_Task prompt_
Check each line of the listing below for the string "agent", and copy the ones that have it.
BEGIN
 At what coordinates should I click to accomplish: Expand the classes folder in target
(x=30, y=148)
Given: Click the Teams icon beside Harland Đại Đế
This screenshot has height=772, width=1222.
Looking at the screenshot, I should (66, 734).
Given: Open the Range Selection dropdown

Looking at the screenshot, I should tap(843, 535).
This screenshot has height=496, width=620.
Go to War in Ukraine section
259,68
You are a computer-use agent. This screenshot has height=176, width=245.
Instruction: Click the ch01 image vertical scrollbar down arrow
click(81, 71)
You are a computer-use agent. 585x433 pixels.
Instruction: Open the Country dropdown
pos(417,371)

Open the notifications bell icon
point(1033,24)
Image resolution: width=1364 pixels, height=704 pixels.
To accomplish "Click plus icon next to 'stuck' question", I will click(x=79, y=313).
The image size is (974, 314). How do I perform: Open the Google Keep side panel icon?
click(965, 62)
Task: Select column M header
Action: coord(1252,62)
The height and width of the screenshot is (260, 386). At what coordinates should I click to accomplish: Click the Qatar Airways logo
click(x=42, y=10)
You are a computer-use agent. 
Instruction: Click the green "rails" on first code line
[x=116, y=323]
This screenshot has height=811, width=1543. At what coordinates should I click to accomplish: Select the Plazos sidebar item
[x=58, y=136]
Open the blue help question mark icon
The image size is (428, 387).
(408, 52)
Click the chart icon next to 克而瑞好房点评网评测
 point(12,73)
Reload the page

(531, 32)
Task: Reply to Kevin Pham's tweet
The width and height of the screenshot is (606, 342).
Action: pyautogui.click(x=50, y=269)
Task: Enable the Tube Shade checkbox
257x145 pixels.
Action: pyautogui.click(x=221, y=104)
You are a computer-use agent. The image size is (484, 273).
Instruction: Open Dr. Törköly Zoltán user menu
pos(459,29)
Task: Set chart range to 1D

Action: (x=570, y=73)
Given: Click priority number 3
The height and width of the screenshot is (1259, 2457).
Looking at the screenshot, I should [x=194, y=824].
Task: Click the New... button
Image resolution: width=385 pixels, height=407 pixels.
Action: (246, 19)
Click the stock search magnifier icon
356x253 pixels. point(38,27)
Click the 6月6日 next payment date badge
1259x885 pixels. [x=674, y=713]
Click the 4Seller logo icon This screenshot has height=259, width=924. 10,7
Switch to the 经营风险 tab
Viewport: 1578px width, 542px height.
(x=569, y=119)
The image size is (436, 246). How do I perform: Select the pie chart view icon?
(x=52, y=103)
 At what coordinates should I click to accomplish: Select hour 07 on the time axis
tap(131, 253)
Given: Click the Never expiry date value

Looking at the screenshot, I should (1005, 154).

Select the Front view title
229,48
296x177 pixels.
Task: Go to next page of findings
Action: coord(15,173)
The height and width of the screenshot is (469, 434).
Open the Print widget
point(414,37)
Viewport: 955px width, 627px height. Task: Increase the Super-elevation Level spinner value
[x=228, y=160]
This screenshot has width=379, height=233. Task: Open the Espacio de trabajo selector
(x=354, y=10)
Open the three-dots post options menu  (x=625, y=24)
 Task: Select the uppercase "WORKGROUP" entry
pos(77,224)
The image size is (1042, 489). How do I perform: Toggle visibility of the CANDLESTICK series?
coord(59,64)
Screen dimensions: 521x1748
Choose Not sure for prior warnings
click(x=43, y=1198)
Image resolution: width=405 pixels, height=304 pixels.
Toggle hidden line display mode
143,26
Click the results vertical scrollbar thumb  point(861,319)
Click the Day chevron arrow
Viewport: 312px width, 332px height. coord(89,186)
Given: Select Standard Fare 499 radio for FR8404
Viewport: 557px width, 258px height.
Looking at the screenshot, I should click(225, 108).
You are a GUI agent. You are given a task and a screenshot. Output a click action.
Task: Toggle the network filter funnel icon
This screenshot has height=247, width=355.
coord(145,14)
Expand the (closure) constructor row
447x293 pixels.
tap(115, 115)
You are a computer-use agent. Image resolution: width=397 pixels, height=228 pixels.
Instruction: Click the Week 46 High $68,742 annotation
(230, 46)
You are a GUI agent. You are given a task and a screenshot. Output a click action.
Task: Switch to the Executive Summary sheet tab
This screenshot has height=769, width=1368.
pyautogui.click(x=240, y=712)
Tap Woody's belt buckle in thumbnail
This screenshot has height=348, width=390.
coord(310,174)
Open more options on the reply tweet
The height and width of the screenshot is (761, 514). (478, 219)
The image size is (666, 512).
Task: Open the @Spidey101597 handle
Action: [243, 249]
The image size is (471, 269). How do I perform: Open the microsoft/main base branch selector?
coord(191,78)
END
_Solved exercise_
You are a computer-use agent. This screenshot has height=176, width=245.
You are a computer-use agent. 585x433 pixels.
You are a computer-use agent. 
You are a computer-use agent. The image size is (484, 273).
You are a GUI agent. You are given a task and a screenshot. Output a click action.
You are a computer-use agent. Image resolution: width=397 pixels, height=228 pixels.
You are a GUI agent. You are given a task and a screenshot. Output a click action.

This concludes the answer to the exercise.